Forças de segurança capturam seis suspeitos ligados a facção interestadual no Acre

Redação Portal Norte

A Polícia Civil do Acre (PCAC), por meio do Núcleo Especializado de Investigação Criminal (Neic) de Cruzeiro do Sul, integrou a segunda fase da Operação Fênix, ação coordenada pela Polícia Civil do Amazonas com apoio de forças estaduais e federais.

Segundo as instituições, a ofensiva teve como foco desarticular uma célula do Comando Vermelho que atuava principalmente no município de Guajará (AM), com ramificações no Acre e em Rondônia.

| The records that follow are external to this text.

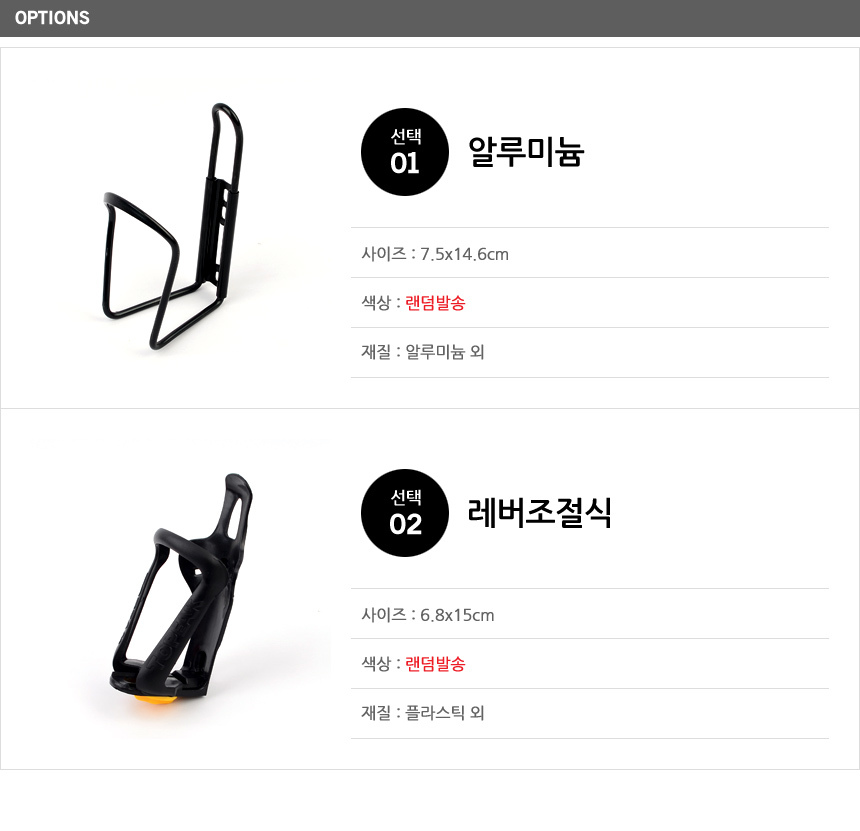
Task: Click the 선택 01 black circle badge
Action: tap(405, 152)
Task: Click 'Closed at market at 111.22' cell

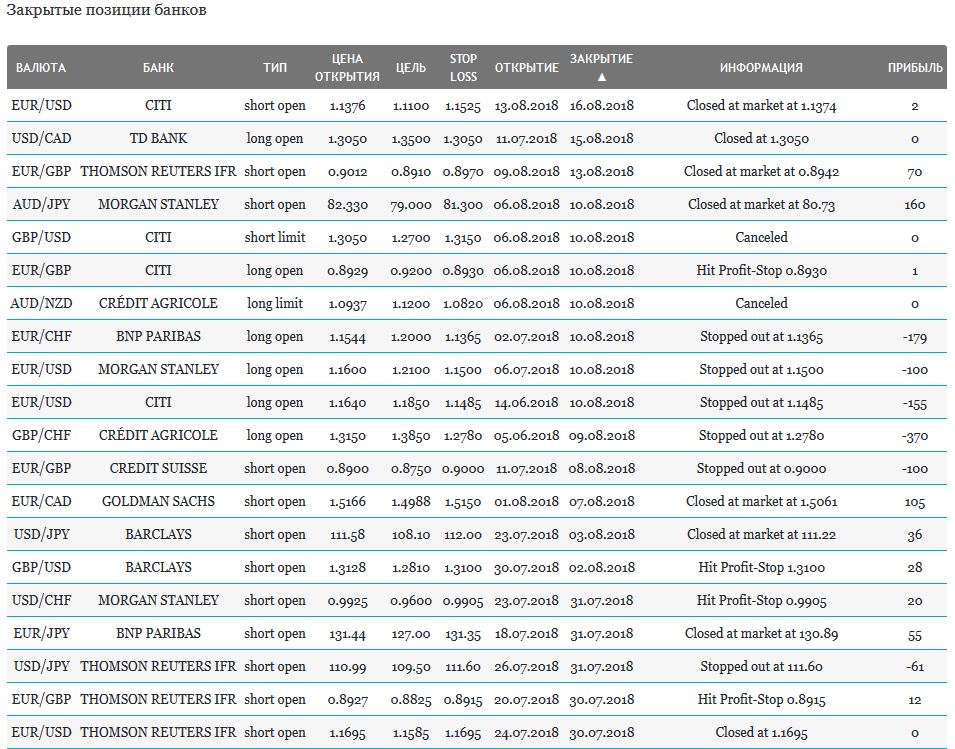Action: (x=761, y=535)
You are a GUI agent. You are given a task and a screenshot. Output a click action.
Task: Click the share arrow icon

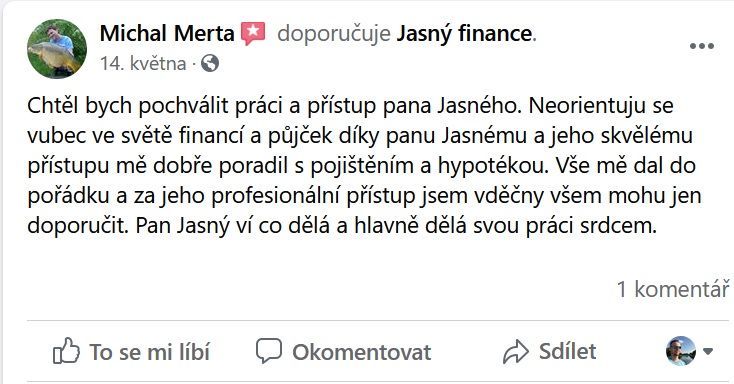pos(515,351)
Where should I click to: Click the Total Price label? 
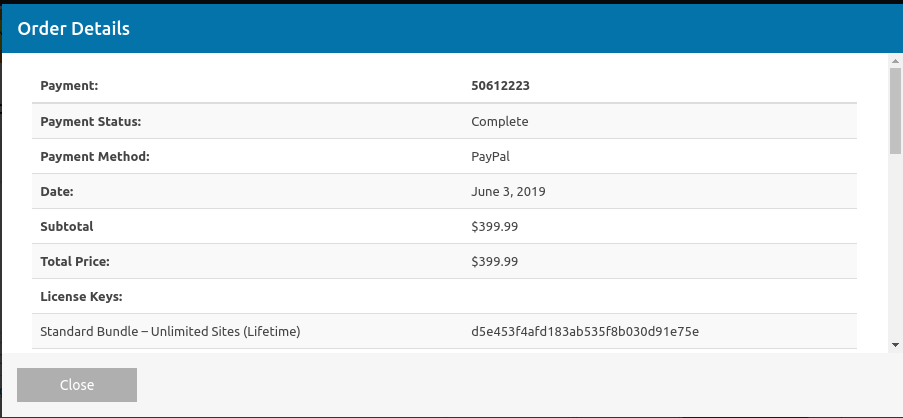pos(75,261)
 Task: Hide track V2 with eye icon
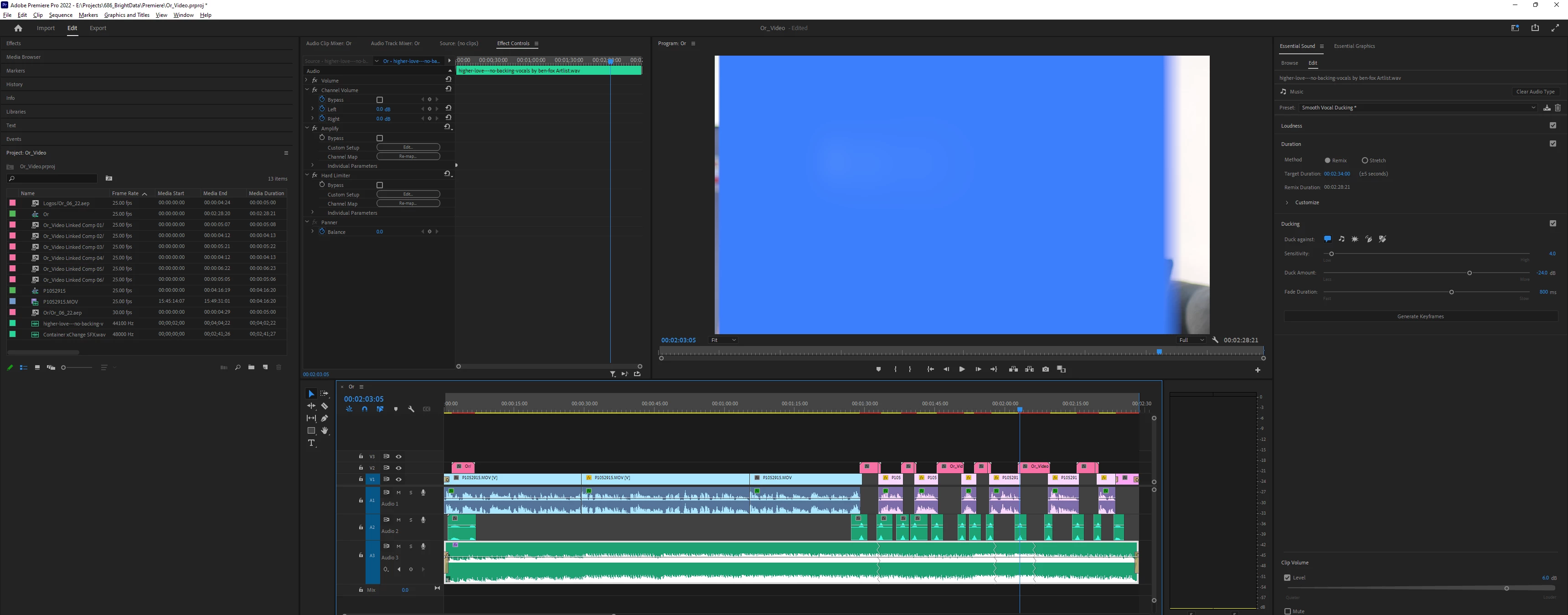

Ao todo, foram expedidos 16 mandados de prisão preventiva contra integrantes considerados estratégicos dentro da estrutura da facção.

Seis desses alvos foram localizados e presos em Cruzeiro do Sul, o que reforça a ligação direta entre os grupos criminosos que operavam nos três estados da região Norte.

As investigações, iniciadas em agosto de 2024, apontaram que a organização funcionava de forma contínua e bem estruturada, com divisão de tarefas e hierarquia definida.

Os investigados são suspeitos de envolvimento em crimes como organização criminosa, tráfico e associação para o tráfico de drogas, lavagem de dinheiro e crimes violentos ligados ao chamado “tribunal do crime”, incluindo sequestro, tortura, extorsão e homicídios.

Prisões ocorreram em Cruzeiro do Sul durante a segunda fase da Operação Fênix – Foto: Reprodução/PCAC

Além das prisões, a Justiça autorizou o cumprimento de 12 mandados de busca e apreensão em endereços ligados aos investigados, bem como o afastamento do sigilo telemático. Também foram determinadas seis medidas para o sequestro de veículos usados pela facção nas atividades criminosas.

A Operação Fênix contou com a atuação integrada da Polícia Militar do Amazonas, Polícia Federal, Polícia Rodoviária Federal e do Grupo Especial de Operações em Fronteiras (GFRON), reforçando o combate ao crime organizado na faixa de fronteira e ampliando a cooperação entre os estados envolvidos.

“A Polícia Civil do Acre reforça que as investigações continuam, com o objetivo de identificar outros envolvidos e aprofundar a responsabilização criminal dos integrantes da organização, reafirmando o compromisso com o combate ao crime organizado e à violência na região de fronteira”. destacou a PCAC.